6.27.2 Avoidance mechanisms for language users

To avoid the vulnerability or mitigate its ill effects, C++ software developers can:

See also the C++ Core Guidelines ES.78

6.28 Demarcation of Control Flow [EOJ]

6.28.1 Applicability to language

The vulnerability as described in ISO/IEC TR 24772-1:2019 clause 6.28 exists in C++.

C++ lacks a keyword to be used as an explicit terminator.

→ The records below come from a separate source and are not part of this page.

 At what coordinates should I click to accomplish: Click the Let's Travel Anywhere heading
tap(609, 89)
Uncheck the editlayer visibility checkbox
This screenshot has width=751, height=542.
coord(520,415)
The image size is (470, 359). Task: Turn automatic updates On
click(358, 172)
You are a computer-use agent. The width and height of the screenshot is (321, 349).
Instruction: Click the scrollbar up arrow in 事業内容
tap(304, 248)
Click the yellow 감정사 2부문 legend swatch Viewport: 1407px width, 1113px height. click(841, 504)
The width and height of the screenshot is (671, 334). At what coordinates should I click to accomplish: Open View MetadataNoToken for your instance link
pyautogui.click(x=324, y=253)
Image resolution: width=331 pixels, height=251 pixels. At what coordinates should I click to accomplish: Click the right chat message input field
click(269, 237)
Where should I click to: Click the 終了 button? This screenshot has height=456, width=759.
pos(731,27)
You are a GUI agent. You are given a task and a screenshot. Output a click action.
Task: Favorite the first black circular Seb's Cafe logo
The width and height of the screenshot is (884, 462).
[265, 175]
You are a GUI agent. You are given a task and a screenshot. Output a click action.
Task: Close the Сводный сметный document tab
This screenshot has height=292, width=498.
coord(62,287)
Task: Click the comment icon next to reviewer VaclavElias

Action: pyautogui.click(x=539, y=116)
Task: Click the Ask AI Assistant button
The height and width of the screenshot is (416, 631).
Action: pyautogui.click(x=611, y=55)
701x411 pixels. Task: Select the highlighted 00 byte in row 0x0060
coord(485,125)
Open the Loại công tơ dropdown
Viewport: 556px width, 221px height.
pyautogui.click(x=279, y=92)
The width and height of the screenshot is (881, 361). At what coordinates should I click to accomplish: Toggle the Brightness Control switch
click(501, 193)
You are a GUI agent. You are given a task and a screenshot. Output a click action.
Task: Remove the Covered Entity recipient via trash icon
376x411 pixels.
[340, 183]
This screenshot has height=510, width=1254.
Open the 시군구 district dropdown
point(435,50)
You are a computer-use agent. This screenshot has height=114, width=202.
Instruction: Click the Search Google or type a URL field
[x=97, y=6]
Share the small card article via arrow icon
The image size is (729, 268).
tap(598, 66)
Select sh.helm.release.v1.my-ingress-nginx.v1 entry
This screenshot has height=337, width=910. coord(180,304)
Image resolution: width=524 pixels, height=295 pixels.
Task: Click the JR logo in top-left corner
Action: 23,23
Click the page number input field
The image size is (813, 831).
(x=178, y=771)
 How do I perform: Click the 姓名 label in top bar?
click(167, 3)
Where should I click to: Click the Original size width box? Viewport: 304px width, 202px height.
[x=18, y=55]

Therefore, it may not be readily apparent which statements are part of a loop construct or an if statement.

Consider the following sections of code:

    int foo(int a, const int *b) {
        int i=0;
        // . . .
        a = 0;
        for (i=0; i<10; i++); // notice the ';' !!
        {
            a = a + b[i];
        }
        int c = 0;
        int x = 0;
        for (int j=0; j<10; j++)
            c = c + b[j];
            x += c; 
    }

At first it may appear that, after the first loop, a will be a sum of the numbers b[0] to b[9]. However, even though the code is laid out so that the a = a + b[i] code appears to be within the for loop, the “;” at the end of the for statement causes the loop to be on a null statement (the “;”) and the

a = a + b[i];

statement to only be executed once. Similarly, the indentation leads us to believe that that assignment to x is part of the second loop, but it is not. These mistakes may be readily apparent during development or testing. More subtle cases may not be as readily apparent leading to unexpected results.

if statements in C++ are also susceptible to control flow problems since there isn’t a requirement in C++ for there to be an else statement for every if statement. An else statement in C++ always belong to the most recent if statement without an else. However, the situation could occur where it is not readily apparent to which if statement an else belongs due to the way the code is indented or aligned.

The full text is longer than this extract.